To that end, Russia cooperates with the US in keeping Iran and its natural gas export capacity bottled up. The Russians fund Green parties and environmental movements through the west, opposing fracking, undermining nuclear power, etc. That sounds like crazy conspiracy stuff, but seriously, follow the money. Russian foreign policy, and covert policy, is devoted to protecting Russian gas exports by supporting anything that undermines alternatives.

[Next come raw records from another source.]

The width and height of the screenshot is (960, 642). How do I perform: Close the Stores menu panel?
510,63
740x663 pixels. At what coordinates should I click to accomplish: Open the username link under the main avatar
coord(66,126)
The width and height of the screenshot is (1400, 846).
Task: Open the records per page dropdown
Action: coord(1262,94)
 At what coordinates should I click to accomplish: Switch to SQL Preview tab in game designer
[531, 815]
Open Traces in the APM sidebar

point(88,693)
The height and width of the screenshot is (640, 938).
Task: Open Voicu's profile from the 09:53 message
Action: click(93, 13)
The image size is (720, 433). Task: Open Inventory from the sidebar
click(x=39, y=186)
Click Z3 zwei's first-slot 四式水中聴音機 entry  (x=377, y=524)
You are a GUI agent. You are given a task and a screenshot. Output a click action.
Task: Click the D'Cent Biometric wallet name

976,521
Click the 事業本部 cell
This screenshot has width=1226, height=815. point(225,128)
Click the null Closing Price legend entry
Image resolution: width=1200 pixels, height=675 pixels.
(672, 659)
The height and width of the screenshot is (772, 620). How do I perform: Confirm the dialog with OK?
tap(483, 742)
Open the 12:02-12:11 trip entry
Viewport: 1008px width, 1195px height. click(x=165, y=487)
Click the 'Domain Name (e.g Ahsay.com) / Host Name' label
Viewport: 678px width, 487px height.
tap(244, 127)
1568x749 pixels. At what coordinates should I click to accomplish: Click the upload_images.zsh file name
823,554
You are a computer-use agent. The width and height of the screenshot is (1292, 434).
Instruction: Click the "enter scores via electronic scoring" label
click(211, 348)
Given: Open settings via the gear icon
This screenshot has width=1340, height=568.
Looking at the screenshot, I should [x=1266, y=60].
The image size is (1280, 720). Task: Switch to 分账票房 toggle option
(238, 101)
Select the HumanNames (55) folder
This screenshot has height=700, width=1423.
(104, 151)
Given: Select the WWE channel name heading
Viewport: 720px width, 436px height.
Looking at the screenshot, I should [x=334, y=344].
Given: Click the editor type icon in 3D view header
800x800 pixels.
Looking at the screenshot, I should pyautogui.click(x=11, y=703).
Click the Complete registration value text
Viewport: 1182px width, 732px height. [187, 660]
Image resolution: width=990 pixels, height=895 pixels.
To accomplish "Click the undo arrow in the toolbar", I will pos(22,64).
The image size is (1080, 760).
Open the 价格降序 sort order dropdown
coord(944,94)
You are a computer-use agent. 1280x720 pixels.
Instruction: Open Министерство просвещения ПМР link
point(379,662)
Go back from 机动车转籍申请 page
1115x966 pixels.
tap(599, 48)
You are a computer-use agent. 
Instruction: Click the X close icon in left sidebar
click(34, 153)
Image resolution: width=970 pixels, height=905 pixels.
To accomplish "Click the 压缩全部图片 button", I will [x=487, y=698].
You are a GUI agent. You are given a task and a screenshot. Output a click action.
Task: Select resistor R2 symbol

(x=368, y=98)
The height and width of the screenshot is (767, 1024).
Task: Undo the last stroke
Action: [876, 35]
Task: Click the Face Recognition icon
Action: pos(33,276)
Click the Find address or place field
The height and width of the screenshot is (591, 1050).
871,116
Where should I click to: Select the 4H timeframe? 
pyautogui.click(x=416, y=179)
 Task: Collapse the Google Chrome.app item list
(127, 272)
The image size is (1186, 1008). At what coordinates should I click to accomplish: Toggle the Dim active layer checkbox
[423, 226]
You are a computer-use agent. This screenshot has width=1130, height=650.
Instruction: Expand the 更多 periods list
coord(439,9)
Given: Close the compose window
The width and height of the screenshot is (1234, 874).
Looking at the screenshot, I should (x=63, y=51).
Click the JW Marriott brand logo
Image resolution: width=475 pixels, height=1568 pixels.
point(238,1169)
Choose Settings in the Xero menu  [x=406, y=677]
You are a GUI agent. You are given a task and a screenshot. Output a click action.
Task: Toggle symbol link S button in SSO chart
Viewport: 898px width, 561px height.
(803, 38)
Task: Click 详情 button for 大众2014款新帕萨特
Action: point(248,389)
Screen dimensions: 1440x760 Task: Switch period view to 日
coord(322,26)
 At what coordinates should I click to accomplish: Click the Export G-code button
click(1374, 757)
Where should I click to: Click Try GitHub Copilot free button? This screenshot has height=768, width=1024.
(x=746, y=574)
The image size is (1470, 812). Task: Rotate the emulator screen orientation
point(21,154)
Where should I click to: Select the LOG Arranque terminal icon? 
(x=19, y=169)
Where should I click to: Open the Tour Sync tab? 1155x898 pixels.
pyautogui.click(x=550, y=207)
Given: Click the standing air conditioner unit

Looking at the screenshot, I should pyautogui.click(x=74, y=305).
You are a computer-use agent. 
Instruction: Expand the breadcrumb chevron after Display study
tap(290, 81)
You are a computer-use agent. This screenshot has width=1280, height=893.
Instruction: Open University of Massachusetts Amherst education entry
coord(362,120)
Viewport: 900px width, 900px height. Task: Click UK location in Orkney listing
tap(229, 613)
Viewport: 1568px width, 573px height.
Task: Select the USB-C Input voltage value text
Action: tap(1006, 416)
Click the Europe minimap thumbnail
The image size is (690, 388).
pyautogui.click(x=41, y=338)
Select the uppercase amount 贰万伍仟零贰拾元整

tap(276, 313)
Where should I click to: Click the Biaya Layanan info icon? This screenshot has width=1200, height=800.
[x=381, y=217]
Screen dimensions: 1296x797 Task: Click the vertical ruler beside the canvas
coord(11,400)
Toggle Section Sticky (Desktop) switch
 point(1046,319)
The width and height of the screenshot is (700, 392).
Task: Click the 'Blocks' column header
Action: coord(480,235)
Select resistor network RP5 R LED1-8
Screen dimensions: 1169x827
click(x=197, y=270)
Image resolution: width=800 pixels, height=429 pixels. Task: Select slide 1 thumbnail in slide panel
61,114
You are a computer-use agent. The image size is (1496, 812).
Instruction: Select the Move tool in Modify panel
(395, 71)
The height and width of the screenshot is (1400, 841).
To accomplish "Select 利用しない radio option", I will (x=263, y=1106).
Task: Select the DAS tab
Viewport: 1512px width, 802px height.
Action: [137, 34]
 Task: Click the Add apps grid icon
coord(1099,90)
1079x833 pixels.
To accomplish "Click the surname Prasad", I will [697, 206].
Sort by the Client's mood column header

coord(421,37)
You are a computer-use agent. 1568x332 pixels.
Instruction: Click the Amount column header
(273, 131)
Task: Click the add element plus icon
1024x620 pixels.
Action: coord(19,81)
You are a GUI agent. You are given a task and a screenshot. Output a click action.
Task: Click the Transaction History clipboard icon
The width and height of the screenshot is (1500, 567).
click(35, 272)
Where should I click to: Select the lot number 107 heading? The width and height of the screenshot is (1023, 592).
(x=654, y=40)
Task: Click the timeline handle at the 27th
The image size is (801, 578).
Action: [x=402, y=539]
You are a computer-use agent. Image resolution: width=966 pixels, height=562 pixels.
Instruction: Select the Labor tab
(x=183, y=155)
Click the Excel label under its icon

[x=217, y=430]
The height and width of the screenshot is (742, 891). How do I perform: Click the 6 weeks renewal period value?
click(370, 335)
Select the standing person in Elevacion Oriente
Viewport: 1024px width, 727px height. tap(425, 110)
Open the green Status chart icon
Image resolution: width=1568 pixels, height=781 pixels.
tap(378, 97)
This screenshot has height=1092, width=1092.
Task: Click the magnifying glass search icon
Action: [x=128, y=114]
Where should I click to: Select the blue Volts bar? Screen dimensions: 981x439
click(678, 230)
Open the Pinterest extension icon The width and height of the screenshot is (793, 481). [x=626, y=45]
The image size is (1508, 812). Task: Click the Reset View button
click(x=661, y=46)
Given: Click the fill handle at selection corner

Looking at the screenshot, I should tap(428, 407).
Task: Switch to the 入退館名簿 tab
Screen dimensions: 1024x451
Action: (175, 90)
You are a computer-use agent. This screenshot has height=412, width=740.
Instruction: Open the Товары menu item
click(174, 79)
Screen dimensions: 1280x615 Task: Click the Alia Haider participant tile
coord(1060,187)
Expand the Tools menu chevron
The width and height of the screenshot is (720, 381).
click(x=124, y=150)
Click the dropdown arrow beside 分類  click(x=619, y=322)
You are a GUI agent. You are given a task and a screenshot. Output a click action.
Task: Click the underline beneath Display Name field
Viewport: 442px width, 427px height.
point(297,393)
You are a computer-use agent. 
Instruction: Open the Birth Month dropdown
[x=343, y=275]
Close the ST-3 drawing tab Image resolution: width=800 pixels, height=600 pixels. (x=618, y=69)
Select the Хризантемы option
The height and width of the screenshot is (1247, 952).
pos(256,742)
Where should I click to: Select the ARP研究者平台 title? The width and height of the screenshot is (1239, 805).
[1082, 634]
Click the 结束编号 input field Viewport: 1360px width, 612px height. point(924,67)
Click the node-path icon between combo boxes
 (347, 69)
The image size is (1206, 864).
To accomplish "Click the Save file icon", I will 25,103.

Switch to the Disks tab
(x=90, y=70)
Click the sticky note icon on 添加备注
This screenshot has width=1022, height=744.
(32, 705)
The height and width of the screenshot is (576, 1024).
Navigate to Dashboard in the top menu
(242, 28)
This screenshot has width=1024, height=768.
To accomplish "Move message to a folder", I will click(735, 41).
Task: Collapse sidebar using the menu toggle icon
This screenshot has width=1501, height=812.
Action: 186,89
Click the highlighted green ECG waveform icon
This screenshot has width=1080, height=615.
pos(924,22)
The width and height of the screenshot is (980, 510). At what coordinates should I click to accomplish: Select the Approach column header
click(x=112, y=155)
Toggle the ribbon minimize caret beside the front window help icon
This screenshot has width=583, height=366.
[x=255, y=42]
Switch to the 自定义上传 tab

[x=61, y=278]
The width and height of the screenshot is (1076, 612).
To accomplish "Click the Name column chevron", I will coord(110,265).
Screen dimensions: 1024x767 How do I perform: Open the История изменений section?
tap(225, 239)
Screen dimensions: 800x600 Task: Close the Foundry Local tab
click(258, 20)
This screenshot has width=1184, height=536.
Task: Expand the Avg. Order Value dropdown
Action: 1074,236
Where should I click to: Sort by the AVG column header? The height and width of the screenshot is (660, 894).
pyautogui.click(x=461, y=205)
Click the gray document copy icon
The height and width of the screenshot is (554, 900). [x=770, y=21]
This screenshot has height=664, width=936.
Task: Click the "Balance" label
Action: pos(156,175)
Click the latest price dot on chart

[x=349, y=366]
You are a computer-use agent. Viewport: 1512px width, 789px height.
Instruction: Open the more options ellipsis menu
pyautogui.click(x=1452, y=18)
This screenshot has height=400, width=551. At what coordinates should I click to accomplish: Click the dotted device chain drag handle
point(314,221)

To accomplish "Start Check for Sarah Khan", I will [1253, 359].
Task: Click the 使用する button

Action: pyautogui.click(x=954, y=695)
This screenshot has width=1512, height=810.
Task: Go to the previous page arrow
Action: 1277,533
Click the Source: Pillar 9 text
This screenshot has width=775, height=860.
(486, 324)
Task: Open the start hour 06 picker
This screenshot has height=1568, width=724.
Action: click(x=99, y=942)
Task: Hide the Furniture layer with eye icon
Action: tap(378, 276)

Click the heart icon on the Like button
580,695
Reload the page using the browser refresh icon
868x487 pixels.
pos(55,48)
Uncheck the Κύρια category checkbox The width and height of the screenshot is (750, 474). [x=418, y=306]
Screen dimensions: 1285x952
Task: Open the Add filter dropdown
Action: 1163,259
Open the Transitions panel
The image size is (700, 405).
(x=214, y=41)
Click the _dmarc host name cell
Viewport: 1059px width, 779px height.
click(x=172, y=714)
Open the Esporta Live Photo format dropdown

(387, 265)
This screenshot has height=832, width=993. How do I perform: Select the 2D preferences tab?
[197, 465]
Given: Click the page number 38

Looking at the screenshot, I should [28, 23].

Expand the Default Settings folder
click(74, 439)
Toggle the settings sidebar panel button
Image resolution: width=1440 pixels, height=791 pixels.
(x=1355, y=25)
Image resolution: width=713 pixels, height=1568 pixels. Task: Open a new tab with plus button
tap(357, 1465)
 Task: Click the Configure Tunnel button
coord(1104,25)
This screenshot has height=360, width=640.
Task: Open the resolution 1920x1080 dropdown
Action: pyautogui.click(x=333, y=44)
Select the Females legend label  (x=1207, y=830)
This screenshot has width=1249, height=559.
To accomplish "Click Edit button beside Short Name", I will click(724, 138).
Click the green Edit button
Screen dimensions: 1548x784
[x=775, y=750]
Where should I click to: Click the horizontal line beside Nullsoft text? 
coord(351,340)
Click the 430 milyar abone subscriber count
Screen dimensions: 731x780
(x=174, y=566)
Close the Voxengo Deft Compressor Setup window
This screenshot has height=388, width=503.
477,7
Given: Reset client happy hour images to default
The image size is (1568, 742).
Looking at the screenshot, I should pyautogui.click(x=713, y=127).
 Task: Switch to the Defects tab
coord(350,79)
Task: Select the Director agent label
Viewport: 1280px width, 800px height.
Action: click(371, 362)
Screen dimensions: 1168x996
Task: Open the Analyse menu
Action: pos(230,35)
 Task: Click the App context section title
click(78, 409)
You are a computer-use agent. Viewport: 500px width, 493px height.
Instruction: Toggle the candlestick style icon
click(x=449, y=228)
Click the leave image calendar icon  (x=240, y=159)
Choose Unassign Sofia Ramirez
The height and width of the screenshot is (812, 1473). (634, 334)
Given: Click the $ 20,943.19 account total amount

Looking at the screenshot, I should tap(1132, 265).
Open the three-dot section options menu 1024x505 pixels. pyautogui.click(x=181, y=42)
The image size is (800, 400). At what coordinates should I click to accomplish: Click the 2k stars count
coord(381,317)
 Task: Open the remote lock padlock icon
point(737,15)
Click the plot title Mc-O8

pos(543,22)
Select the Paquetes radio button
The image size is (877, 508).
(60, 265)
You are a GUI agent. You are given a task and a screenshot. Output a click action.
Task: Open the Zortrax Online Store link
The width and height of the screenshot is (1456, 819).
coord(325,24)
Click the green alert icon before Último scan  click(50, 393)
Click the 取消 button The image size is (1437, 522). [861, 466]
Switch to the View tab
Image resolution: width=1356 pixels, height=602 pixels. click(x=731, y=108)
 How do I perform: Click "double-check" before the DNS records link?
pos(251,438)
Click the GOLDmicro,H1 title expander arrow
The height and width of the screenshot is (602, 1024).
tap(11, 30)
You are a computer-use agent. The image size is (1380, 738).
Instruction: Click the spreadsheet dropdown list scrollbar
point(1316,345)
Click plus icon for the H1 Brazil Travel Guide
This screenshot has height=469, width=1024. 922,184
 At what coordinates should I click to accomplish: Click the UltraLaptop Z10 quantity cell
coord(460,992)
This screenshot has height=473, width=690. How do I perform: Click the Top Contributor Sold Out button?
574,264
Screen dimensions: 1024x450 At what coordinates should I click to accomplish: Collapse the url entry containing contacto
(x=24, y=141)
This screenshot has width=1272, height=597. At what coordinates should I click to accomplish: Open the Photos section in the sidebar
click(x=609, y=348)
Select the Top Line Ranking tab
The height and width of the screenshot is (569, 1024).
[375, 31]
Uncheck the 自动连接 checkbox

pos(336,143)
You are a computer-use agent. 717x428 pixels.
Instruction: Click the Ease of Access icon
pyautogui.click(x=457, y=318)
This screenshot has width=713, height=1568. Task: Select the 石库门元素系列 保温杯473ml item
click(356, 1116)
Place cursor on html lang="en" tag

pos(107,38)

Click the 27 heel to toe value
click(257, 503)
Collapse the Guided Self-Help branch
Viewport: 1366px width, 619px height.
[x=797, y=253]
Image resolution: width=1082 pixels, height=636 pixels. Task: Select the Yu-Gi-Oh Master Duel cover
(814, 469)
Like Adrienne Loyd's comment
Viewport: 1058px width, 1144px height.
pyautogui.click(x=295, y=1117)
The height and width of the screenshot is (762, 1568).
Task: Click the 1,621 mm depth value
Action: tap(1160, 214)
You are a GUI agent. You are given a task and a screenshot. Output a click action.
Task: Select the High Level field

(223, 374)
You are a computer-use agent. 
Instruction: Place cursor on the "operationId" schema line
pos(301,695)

Which brings us to Ukraine.

Which has been discovered to have the second largest natural gas reserves in Europe. Proven reserves of over a trillion cubic meters, and with as much potentially as five trillion cubic meters. And there are huge natural gas fields just offshore in the Black Sea, south of Ukraine.
Now, the thing is, Ukraine has not done much with its natural gas reserves. In fact, up until the hostilities of 2014, it was an importer of natural gas from Russia. Russian pipelines run through Ukraine into European markets in the Balkans.

But the thing is, if and when Ukraine starts to exploit its natural gas, then it has the potential to be a major competitor to Russia, in its key economic and national security sector.

Ukraine’s natural gas reserves were beginning to be drilled and exploited in 2013/2014, just prior to the uprising that kicked out Yanukovych. Since then, Ukraine’s potentials have expanded. Crimea’s potentials are explored. And the Black Sea reserves have become potentially more important. Estimates back in 2013 were that Ukraine would become independent of Russian natural gas within ten years. Well, that timetable has probably been moved by events in and following 2014. But the industry consensus seems to be that Ukraine was poised to become a major producer and major competitor within the next couple of years.

So perhaps this is the real reason for the timing. Putin’s acting to take a competitor off the board, and to gain control of those key gas fields in the Black Sea and Eastern Ukraine, the very places that he seems bent on taking permanent control of.
Something to think about.

This whole thing is just a resource grab.